── Provided data ──
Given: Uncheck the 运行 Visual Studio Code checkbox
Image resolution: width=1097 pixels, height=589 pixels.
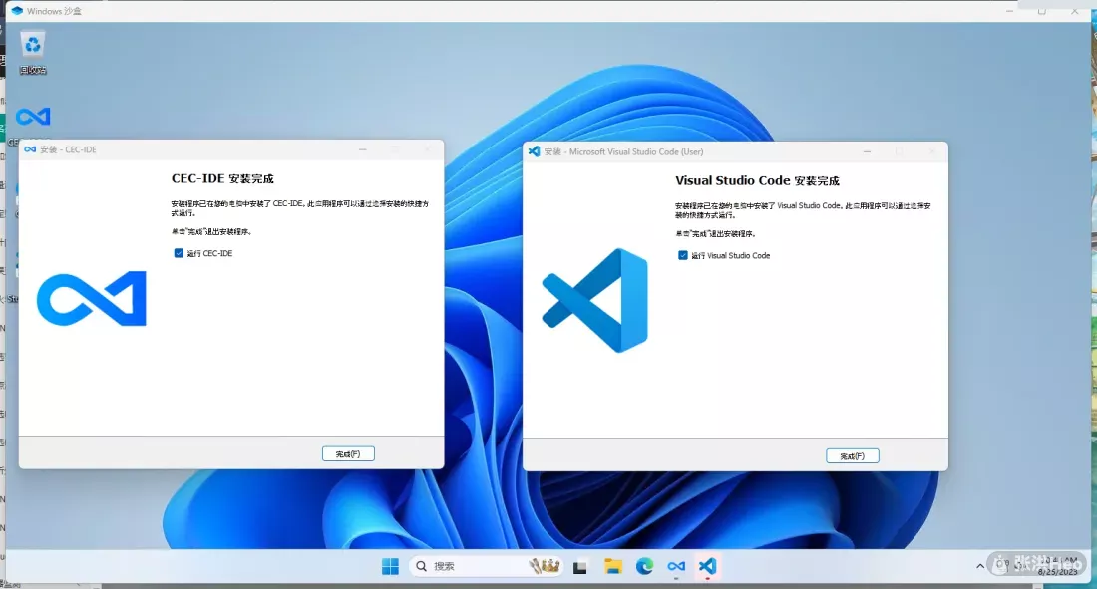Looking at the screenshot, I should click(x=683, y=255).
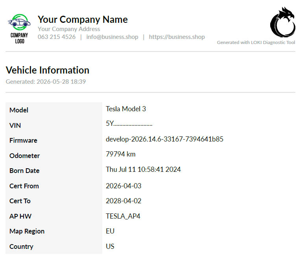Screen dimensions: 306x274
Task: Select the Your Company Name heading
Action: tap(83, 20)
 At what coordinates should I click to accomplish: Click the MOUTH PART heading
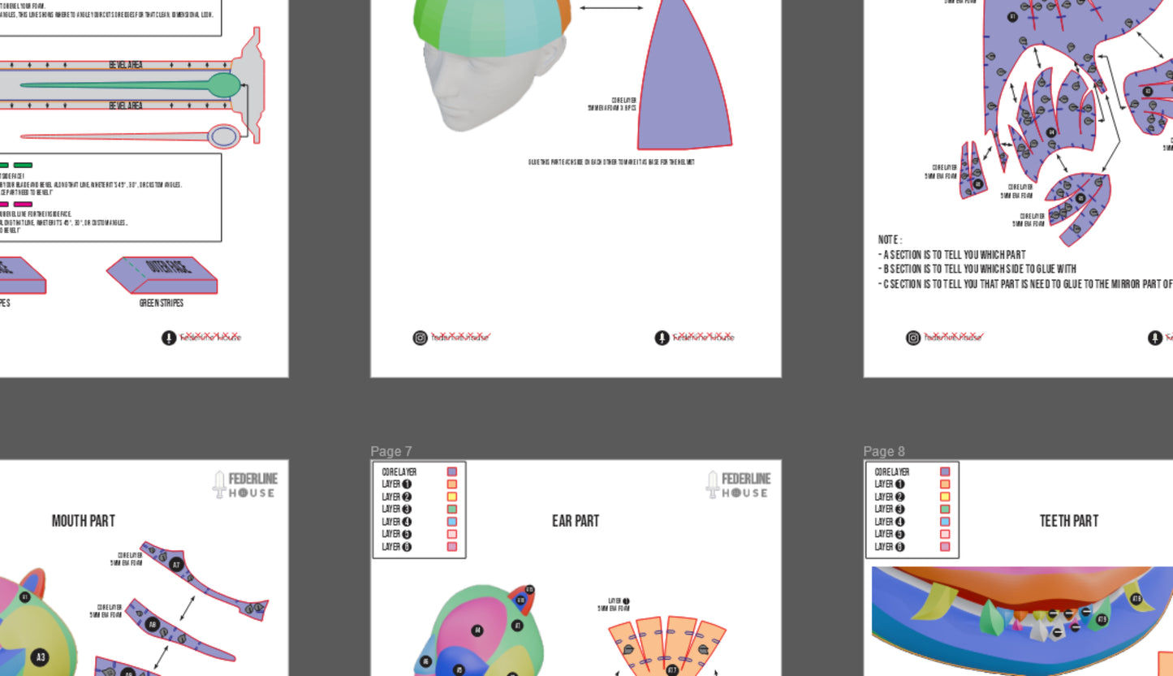(83, 521)
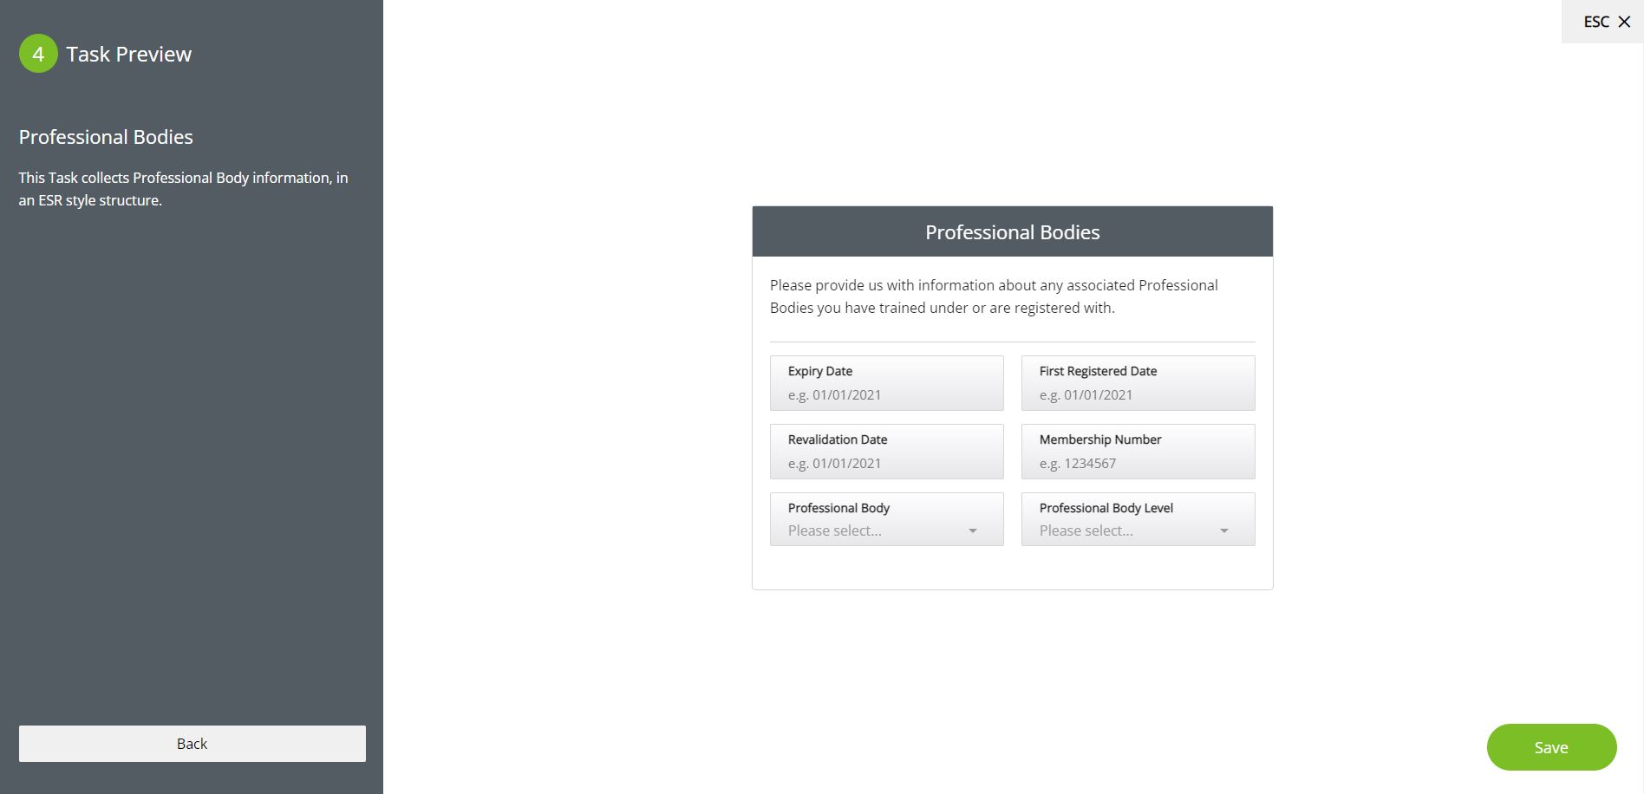The height and width of the screenshot is (794, 1644).
Task: Click the Task Preview heading
Action: 128,54
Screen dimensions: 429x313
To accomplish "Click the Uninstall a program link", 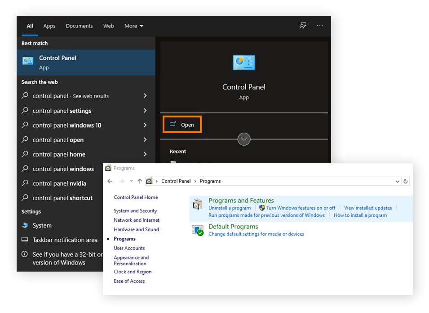I will pyautogui.click(x=230, y=208).
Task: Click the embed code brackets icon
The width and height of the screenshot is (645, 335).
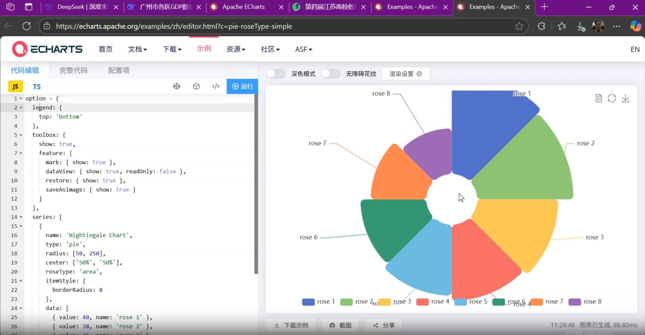Action: click(216, 86)
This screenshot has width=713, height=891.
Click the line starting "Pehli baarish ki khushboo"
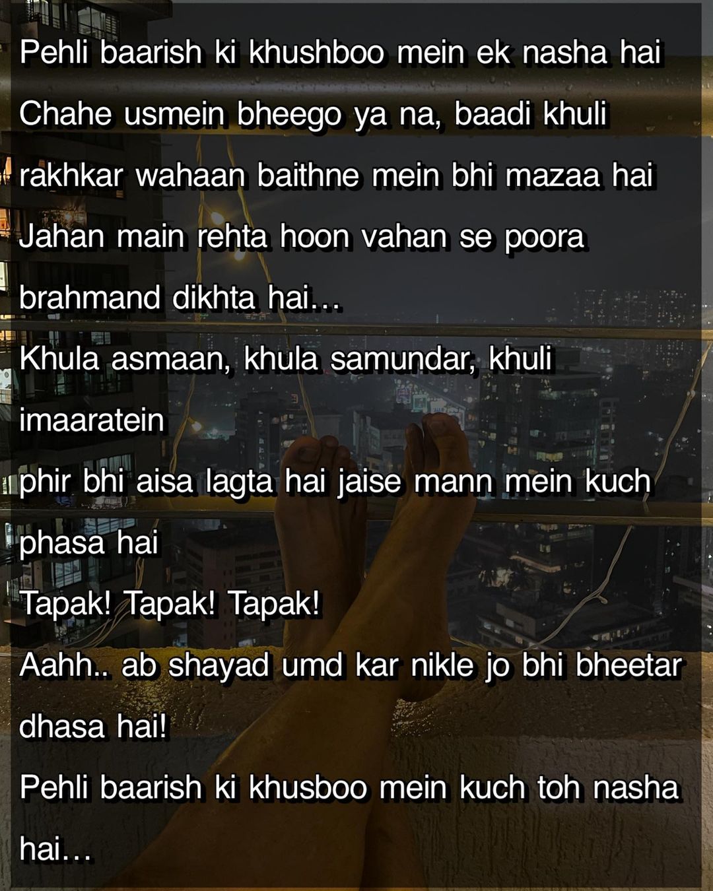point(340,53)
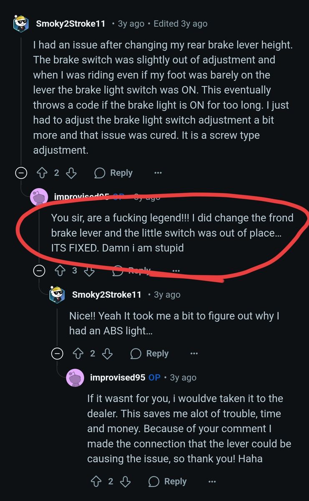Reply to the top brake switch comment
This screenshot has width=309, height=501.
click(x=113, y=173)
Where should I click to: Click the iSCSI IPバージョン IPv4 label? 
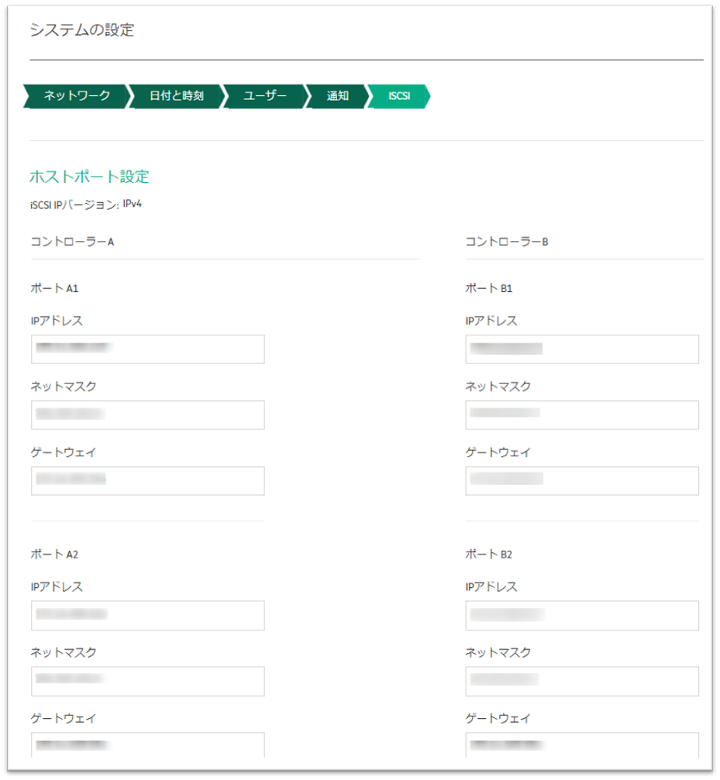[87, 204]
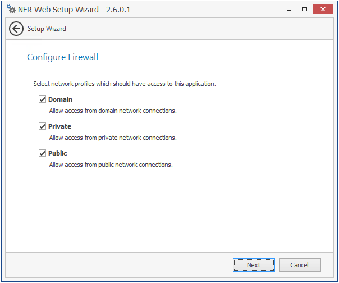Click the public network connections description
This screenshot has height=283, width=339.
111,165
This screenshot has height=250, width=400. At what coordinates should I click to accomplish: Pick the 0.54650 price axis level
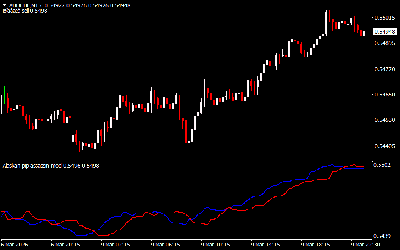pos(384,95)
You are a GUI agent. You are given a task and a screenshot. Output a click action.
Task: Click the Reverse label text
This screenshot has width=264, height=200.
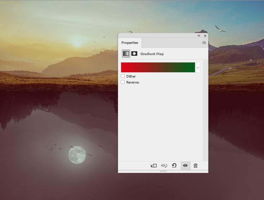click(x=132, y=82)
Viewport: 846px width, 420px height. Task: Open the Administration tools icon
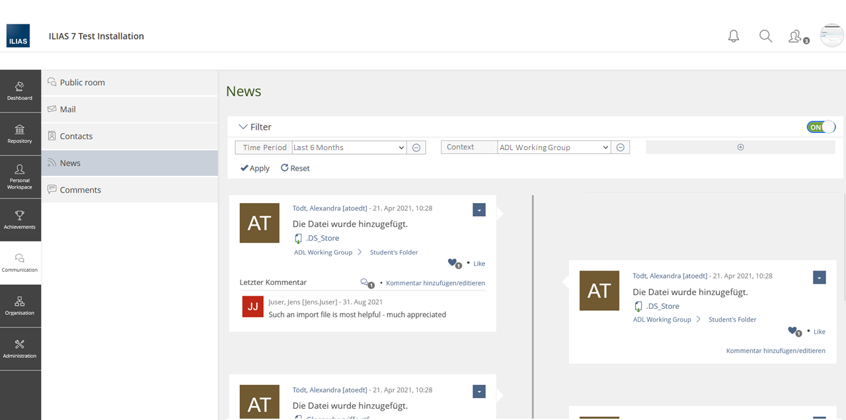(20, 349)
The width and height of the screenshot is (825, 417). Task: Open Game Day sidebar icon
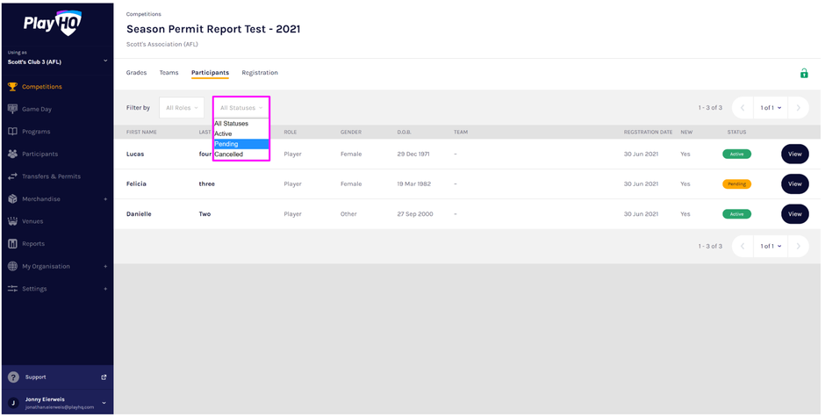pyautogui.click(x=12, y=109)
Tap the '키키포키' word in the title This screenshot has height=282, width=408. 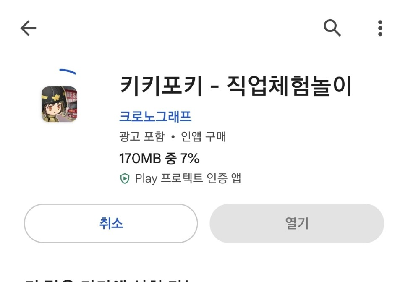coord(161,86)
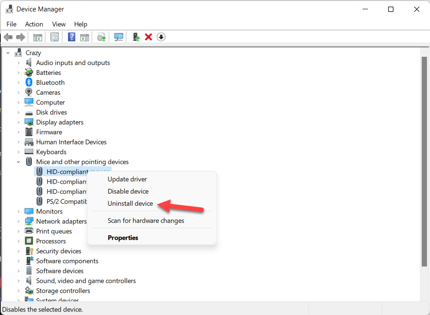Viewport: 430px width, 315px height.
Task: Click the scan for hardware changes monitor icon
Action: pyautogui.click(x=119, y=37)
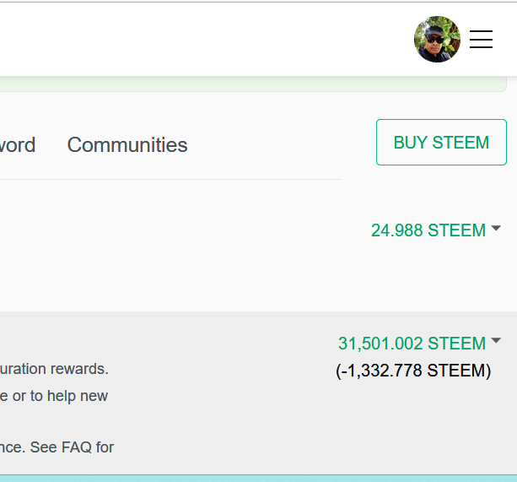Image resolution: width=517 pixels, height=482 pixels.
Task: Select the partially visible Password tab
Action: [18, 145]
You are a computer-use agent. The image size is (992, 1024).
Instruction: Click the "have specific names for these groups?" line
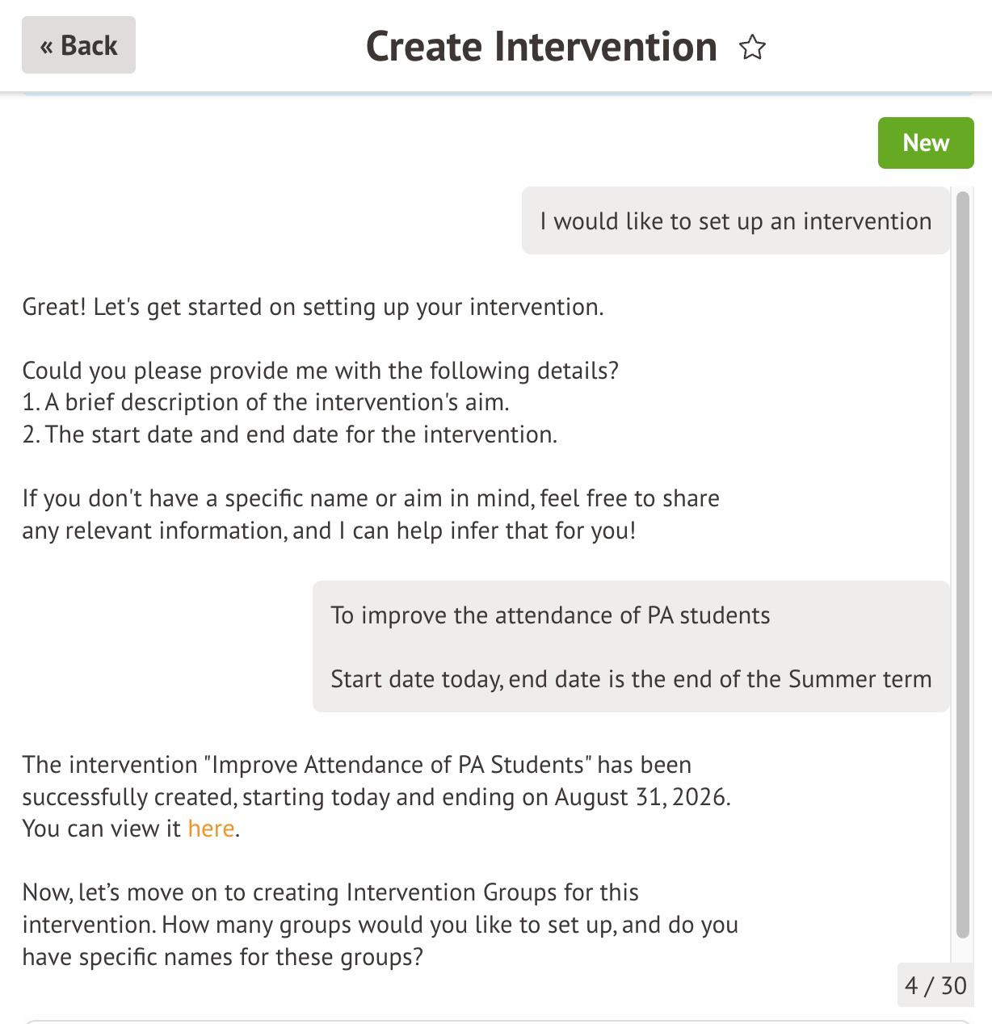(x=222, y=957)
───
#### [Task item]
Identify all lines in the records above with the word "agent".

#### [Answer to this exercise]
You are a GUI agent. You are given a task and a screenshot. Output a click action.
You are a computer-use agent. The image size is (992, 1024).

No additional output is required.